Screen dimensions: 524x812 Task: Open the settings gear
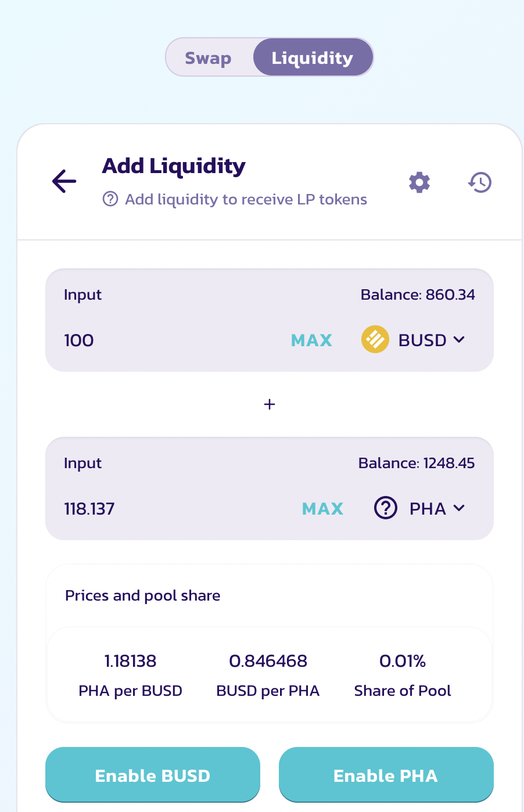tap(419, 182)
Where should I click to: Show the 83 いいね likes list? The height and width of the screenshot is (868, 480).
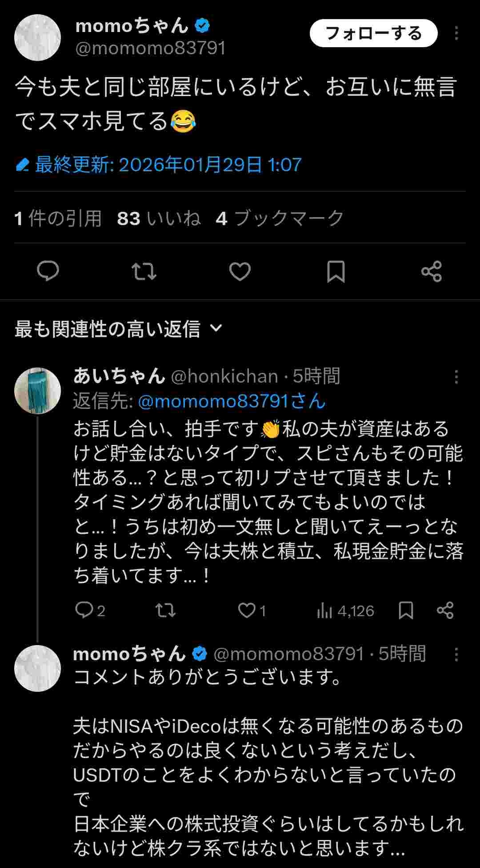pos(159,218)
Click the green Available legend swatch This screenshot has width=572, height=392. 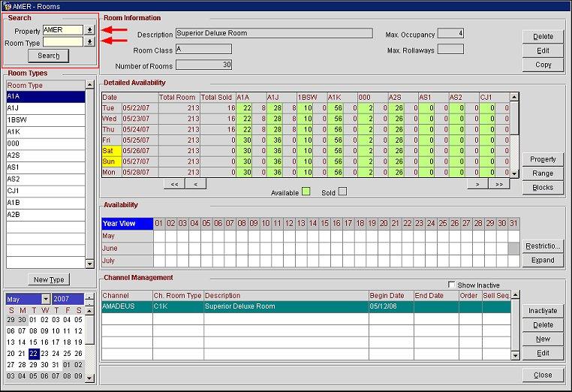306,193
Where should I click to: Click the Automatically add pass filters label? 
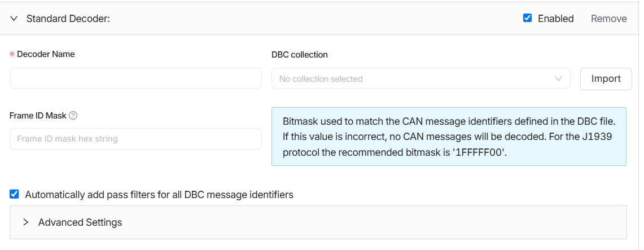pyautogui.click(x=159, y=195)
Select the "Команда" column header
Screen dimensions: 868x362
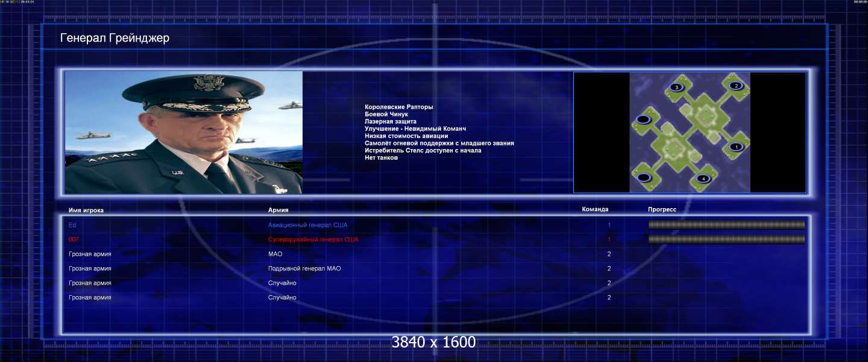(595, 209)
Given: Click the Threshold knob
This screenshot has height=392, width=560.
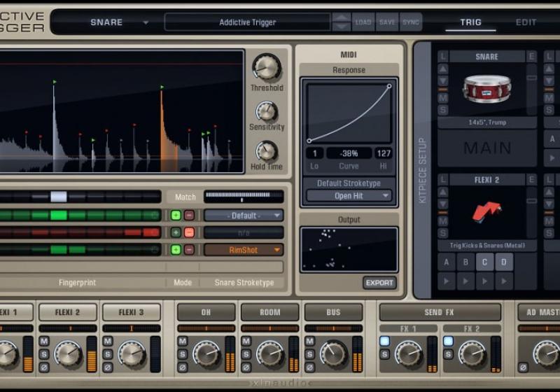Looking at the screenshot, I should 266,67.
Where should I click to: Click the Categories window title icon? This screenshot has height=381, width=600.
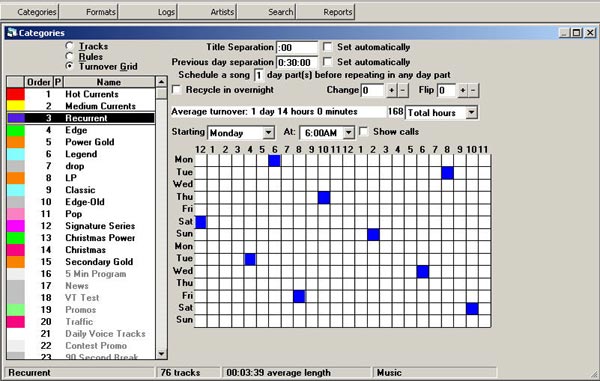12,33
■ ■ ■
* **EXERCISE OBJECTIVE**
Write out exactly the lines from the one containing "Screen dimensions: 868x362" to the last line of the records above, both included, and leave out any pictures.

* **THE ANSWER**
Screen dimensions: 868x362
(595, 209)
Given: Click the Threshold knob
This screenshot has height=392, width=560.
Looking at the screenshot, I should 266,67.
Where should I click to: Click the Categories window title icon? This screenshot has height=381, width=600.
12,33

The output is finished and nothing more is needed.